So, you’re controlling the pricing, cover art, hiring an editor and a copyeditor – there must be incredible freedom in this. Does freedom make for better books?

That’s the million dollar question, isn’t it? (Actually I’d be happy with a lot less!) I don’t know. It certainly makes for writing with a sense of anticipation and optimisim. Some of that excitement and pleasure can’t help but translate onto the page. At least I hope so, because if it does, the books will be killer. On the other hand, maybe the freedom will go to my head and I’ll populate the As You Desire sequel with hookah smoking rabbits or write the sequel to All Through the Night from the point of view of a body louse. Hmmm…

Connie, let’s talk the future for a moment.  Do you envision other once New York-published authors taking the plunge as you are?

Absolutely. I’d like to claim the position of vanguard but there’s a number of NY print published authors who are already writing both eBooks and for legacy publishers or solely eBooks. Barry Eisler recently wrote an excellent blog about his own decision to go the eBook route.  You can read it here — just hop right over the icky frog digression midway through—yeow!

The thing is, for the last several years the publishers have been strongly suggesting that their authors do more than just write. “Do you have a Facebook page? Are you active on Twitter? Do you have a Web site? How often do you update it?” Ah, hell. They don’t suggest, they insist. And in doing so they’ve trained their authors to take over a part of the business traditionally done by publicity and art departments. Most of the authors I know write their own back cover copy, or as much of it as makes no difference, have integral input in the cover design, and promote themselves using social media (You ever read Squawk Radio?) And while some authors have a publicity maven working overtime on their behalf—hallooooo, Pam Jaffe! (Not sucking up. I’ve never worked with her. Just watched in awe from afar)—most authors are left to their own devices and they’ve learned how to wield those devices with sometimes dazzling skill.

So, at a certain point, an author has to ask himself, “What exactly will a publisher be able to for me?”

The answer may be quite a lot or it might be not nearly enough and if it’s not enough well, that’s the point where authors start planning for a different sort of future. And let me tell you it’s a helluva a scary future; I’m not going to kid you. I vacillate between being completely stoked and sick to my stomach, afraid that I might write the best book of my entire career and no one will find it to read it. That’s the biggest challenge I see in electronic publication, finding the audience. On the other hand, if I write a clunker and no one finds it…well, if an author bombs in the electronic woods but no ones read it, does it still stink?

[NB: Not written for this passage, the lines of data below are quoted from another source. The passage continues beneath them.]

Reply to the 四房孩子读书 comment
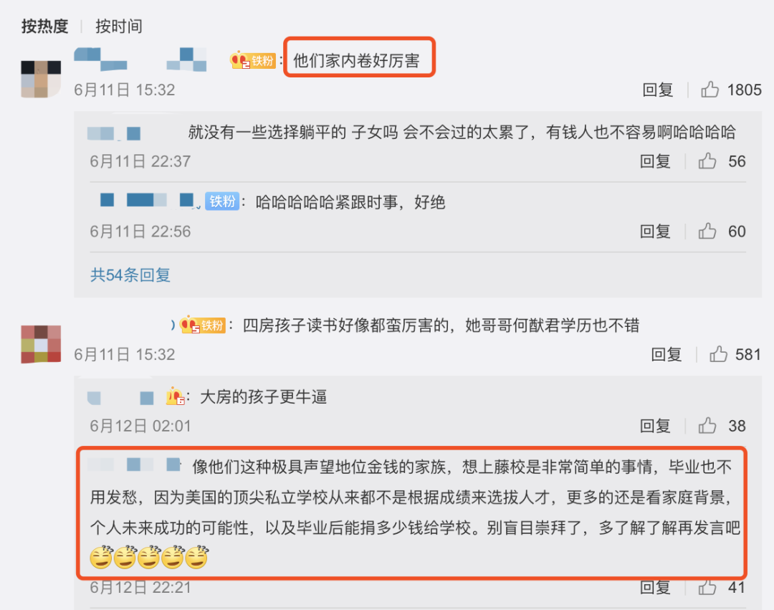The width and height of the screenshot is (774, 610). [666, 354]
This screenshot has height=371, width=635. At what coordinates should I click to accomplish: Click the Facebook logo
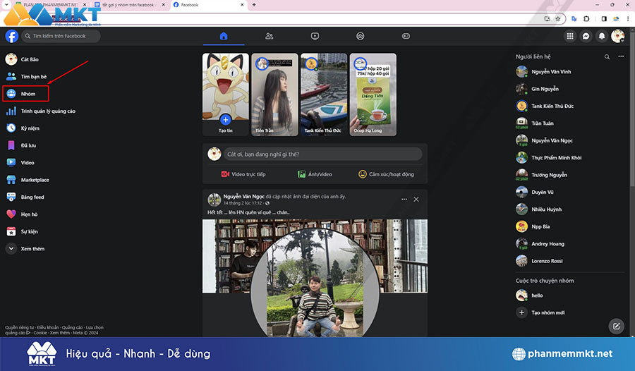[x=12, y=36]
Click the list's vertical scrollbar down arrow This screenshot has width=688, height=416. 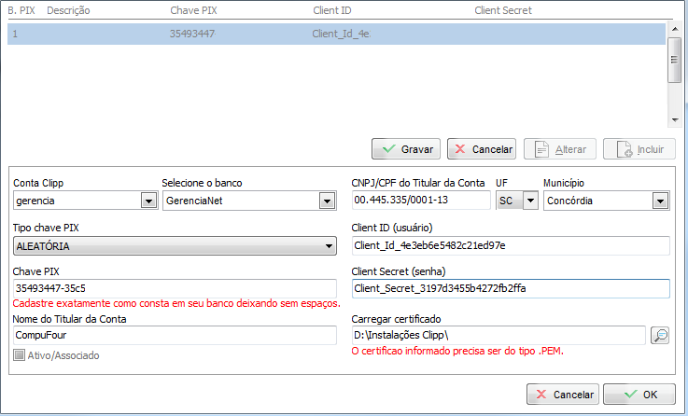[674, 119]
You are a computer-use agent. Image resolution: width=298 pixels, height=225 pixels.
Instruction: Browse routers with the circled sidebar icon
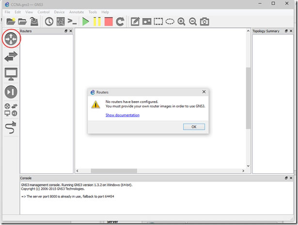pyautogui.click(x=11, y=39)
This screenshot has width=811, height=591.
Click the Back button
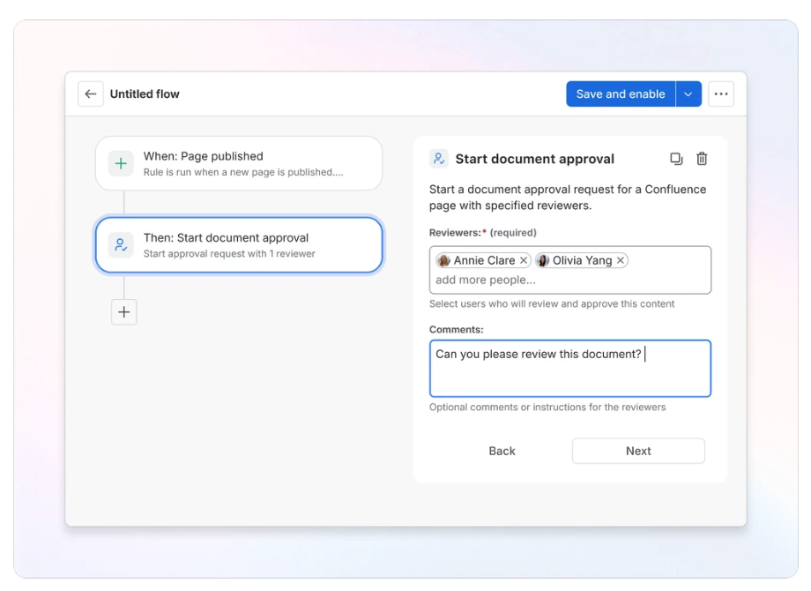[x=502, y=452]
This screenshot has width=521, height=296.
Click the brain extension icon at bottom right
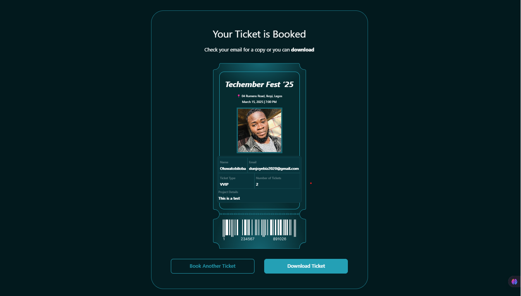tap(514, 282)
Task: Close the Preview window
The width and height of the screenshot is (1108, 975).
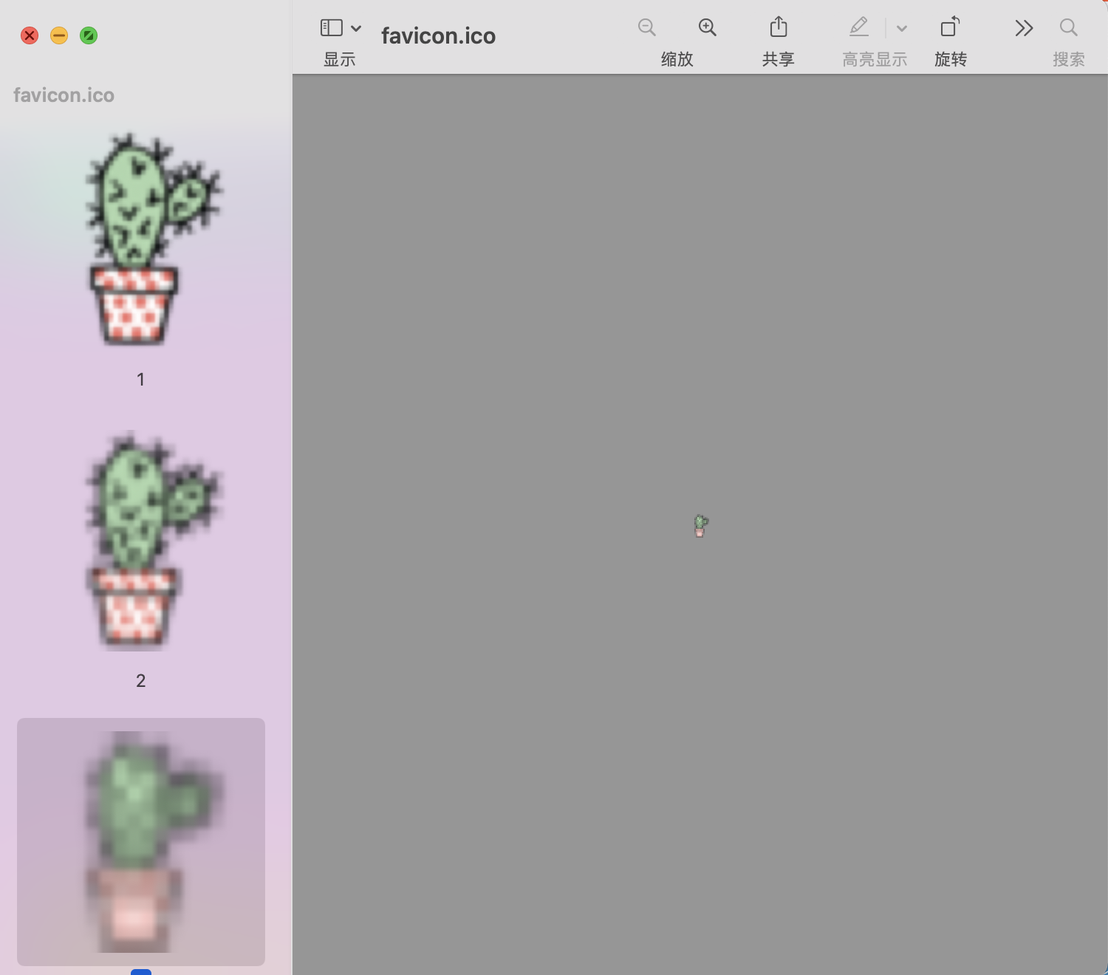Action: click(30, 35)
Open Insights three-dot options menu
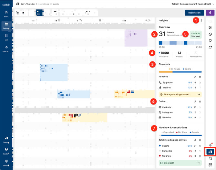Viewport: 216px width, 170px height. (201, 20)
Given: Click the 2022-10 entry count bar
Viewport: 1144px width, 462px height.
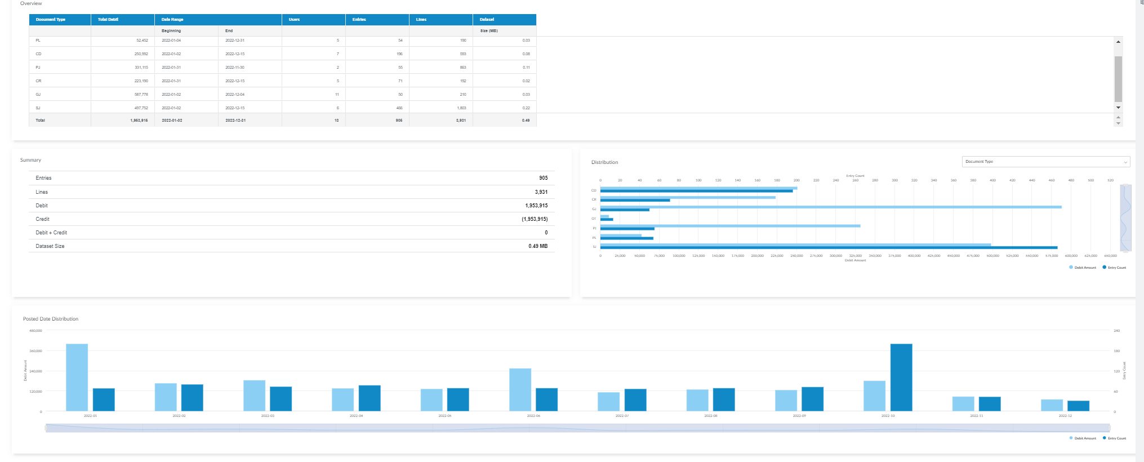Looking at the screenshot, I should pyautogui.click(x=901, y=377).
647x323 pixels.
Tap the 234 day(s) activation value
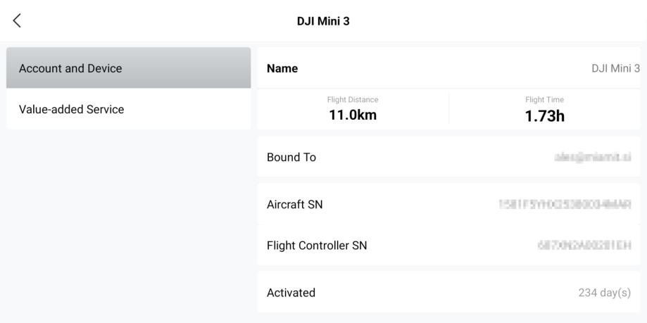(x=609, y=293)
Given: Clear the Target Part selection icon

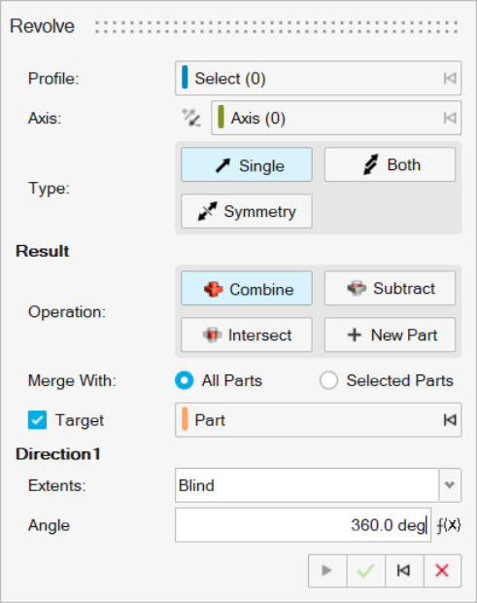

As someone who’s waited years for Giles’ story, in particular, color me pleased.  What’s the timetable for the books to come?

Well, I’m glad I’ve made at least one person happy, Sandy! Right now I’m having two out of print books,  Promise Me Heaven (the book where Giles Strand makes his first appearance) and Anything for Love, scanned and formatted. Next week we’re doing the photo shoot for the new covers –you can keep posted on my Facebook page to see the results—and hopefully with 4-6 weeks they’ll be available for download.

The next step is to write a short story that will bridge the time period between As You Desire and it’s sequel (title to be announced—anyone got a great title? Write me!) I plan to offer the short story sometime this summer for free on my Web site to people who’ve signed up for my newsletter. So please, sign up here.  Then, sometime around Christmas, I plan to release the book.

I plan to be working concurrently on Take Me Through the Night (and if you think this title sucks, let me know!), Giles Strand’s story. I have a whopper of a dark, sexy, grim gothicy tale cooked up for poor Giles. His happily ever after has been a long time coming but he’s still going to have to work for it.

And speaking of work. I better get back to it.  Thanks, Sandy!

And thanks to Connie for her honesty. I think this is good news piled on top of good news.  Frustrated by traditional publishing, an author I love will have the opportunity to write the books of her heart that she’s wanted to write for years.  And,  lucky me, I will finally get to read Giles’ story.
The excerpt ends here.